# Prompt
From the entries that follow, pick out all lines holding "arrow".

# Data to process

########################################

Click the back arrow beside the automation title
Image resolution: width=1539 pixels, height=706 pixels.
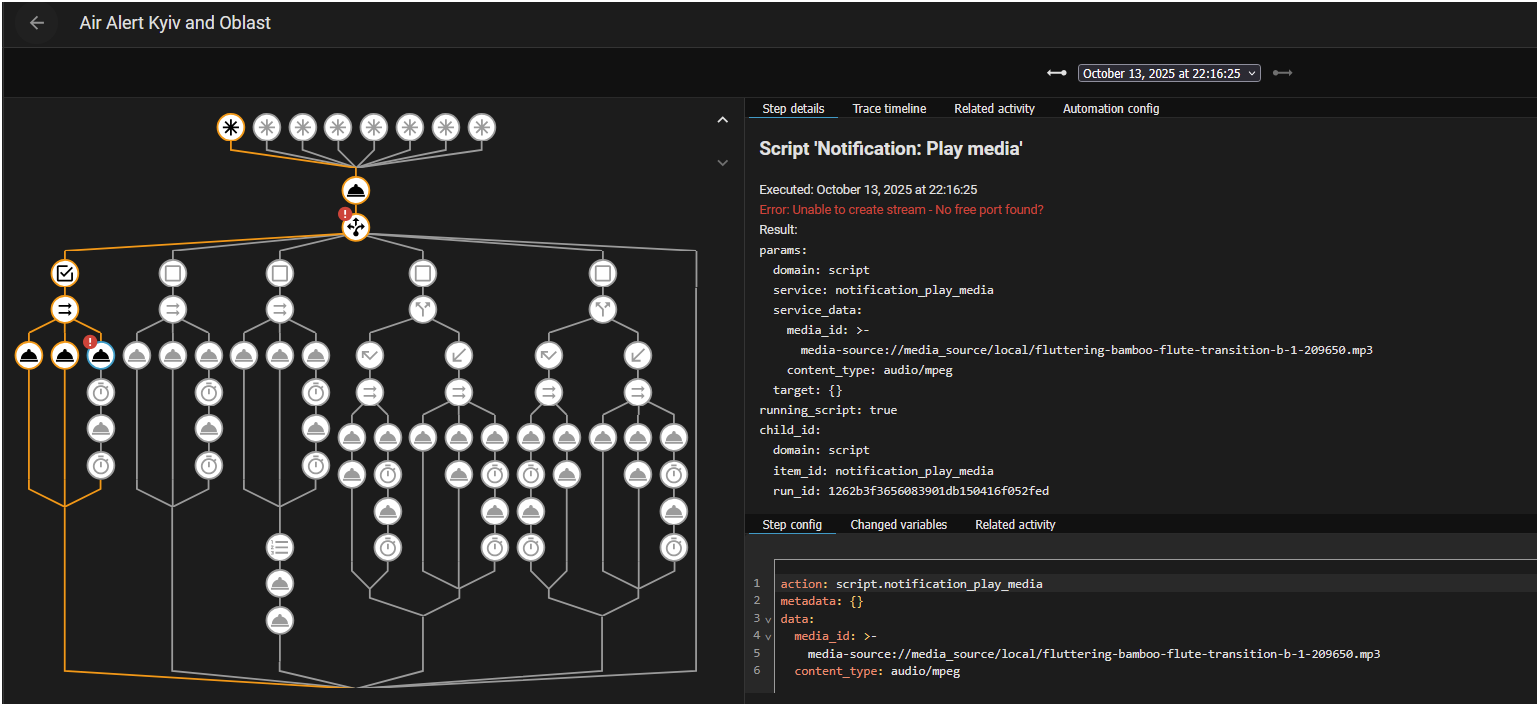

########################################

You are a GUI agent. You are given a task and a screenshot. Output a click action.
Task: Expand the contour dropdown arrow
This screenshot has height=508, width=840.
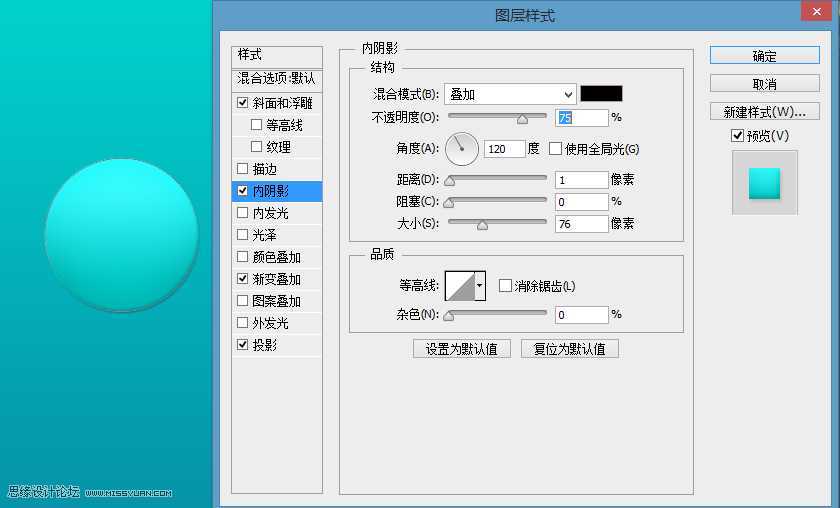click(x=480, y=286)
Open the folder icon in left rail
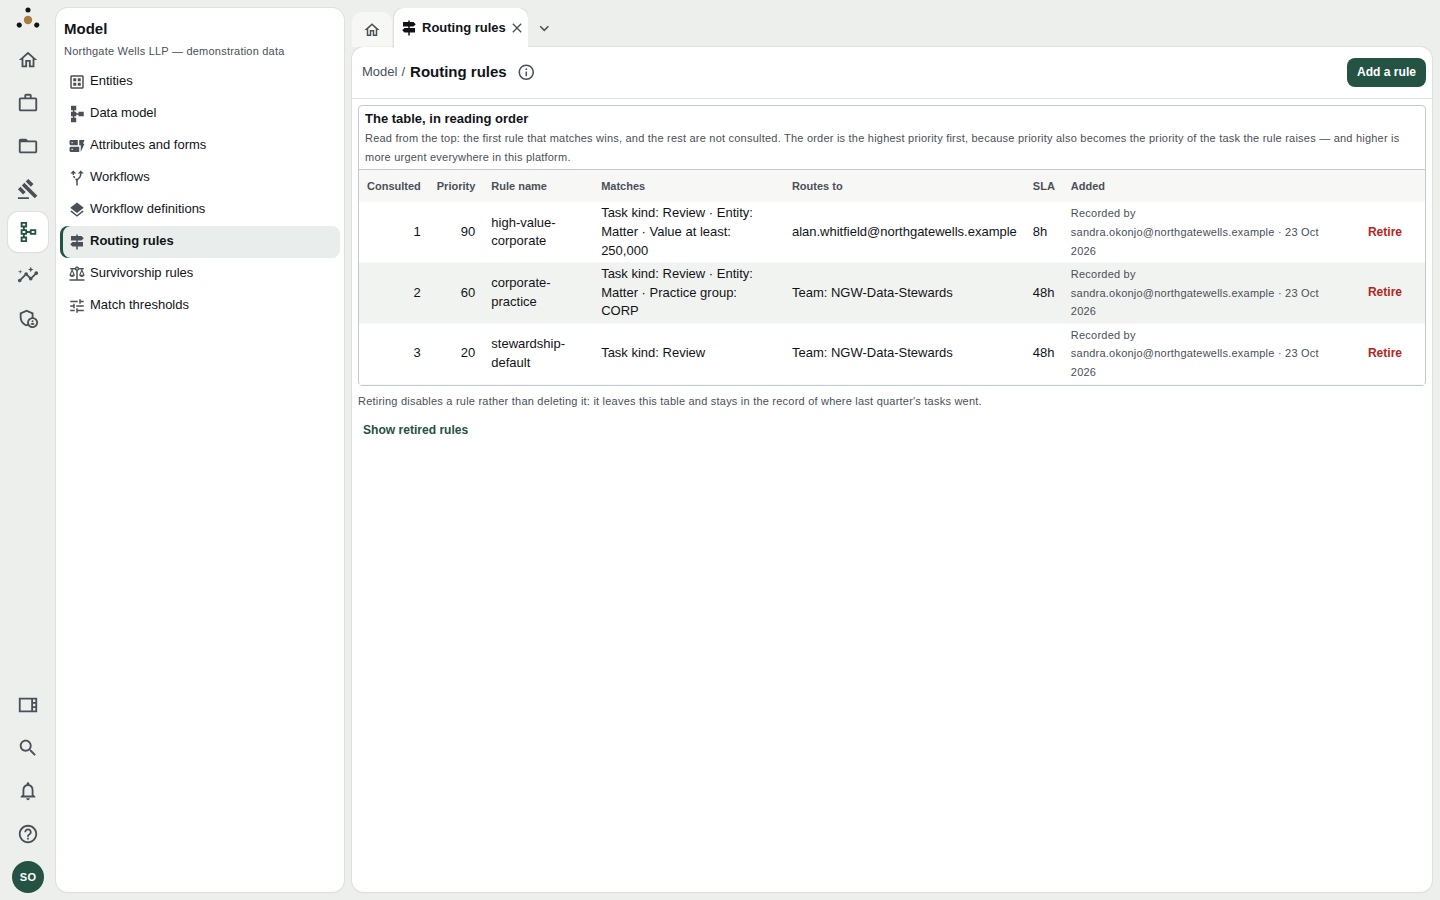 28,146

########################################

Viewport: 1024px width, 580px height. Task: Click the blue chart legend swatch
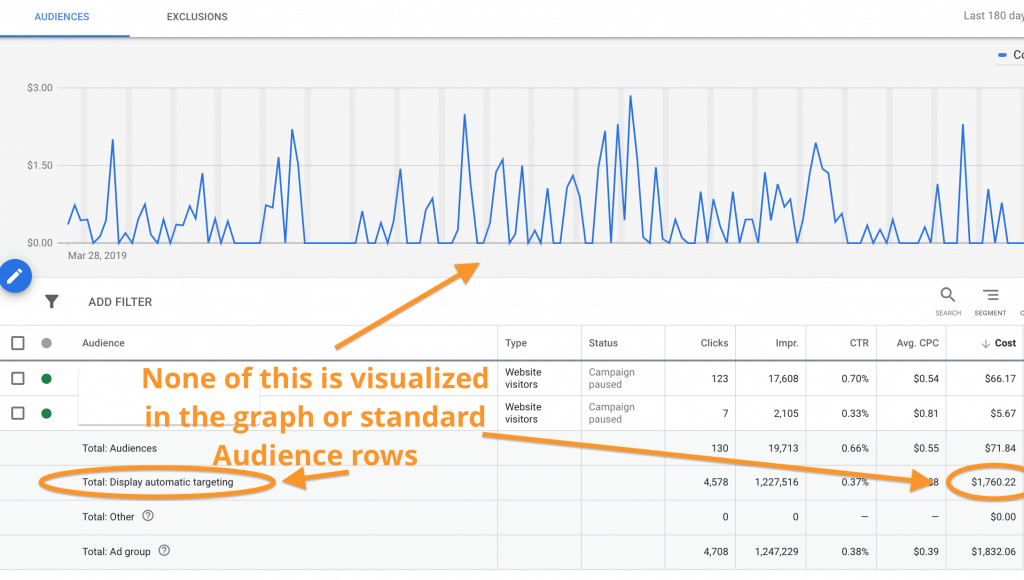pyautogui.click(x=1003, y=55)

########################################

# Answer to this task
Click the back arrow beside the automation title
Task: Expand the contour dropdown arrow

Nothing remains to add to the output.